## STATED PROBLEM
Copy every line of these rows word for word.

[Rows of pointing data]
════════

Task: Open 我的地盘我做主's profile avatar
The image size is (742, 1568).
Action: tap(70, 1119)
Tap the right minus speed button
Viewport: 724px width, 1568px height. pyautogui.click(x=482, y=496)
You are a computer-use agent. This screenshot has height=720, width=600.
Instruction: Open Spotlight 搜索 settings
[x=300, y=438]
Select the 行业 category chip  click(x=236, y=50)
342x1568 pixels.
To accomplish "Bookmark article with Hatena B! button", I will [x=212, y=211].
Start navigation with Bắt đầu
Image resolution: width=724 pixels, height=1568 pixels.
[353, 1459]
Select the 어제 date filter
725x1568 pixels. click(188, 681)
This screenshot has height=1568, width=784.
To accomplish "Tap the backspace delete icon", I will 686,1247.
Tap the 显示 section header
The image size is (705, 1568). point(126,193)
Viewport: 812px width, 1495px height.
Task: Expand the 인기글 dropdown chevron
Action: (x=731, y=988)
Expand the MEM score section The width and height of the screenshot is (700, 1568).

════════

## FULL OUTPUT
Task: Open 我的地盘我做主's profile avatar
The image size is (742, 1568).
Action: tap(70, 1119)
Tap the right minus speed button
Viewport: 724px width, 1568px height. pyautogui.click(x=482, y=496)
You are a computer-use agent. This screenshot has height=720, width=600.
Instruction: Open Spotlight 搜索 settings
[x=300, y=438]
Select the 行业 category chip  click(x=236, y=50)
342x1568 pixels.
To accomplish "Bookmark article with Hatena B! button", I will [x=212, y=211].
Start navigation with Bắt đầu
Image resolution: width=724 pixels, height=1568 pixels.
[353, 1459]
Select the 어제 date filter
725x1568 pixels. click(188, 681)
This screenshot has height=1568, width=784.
To accomplish "Tap the backspace delete icon", I will 686,1247.
Tap the 显示 section header
The image size is (705, 1568). point(126,193)
Viewport: 812px width, 1495px height.
Task: Expand the 인기글 dropdown chevron
Action: (x=731, y=988)
Expand the MEM score section The width and height of the screenshot is (700, 1568).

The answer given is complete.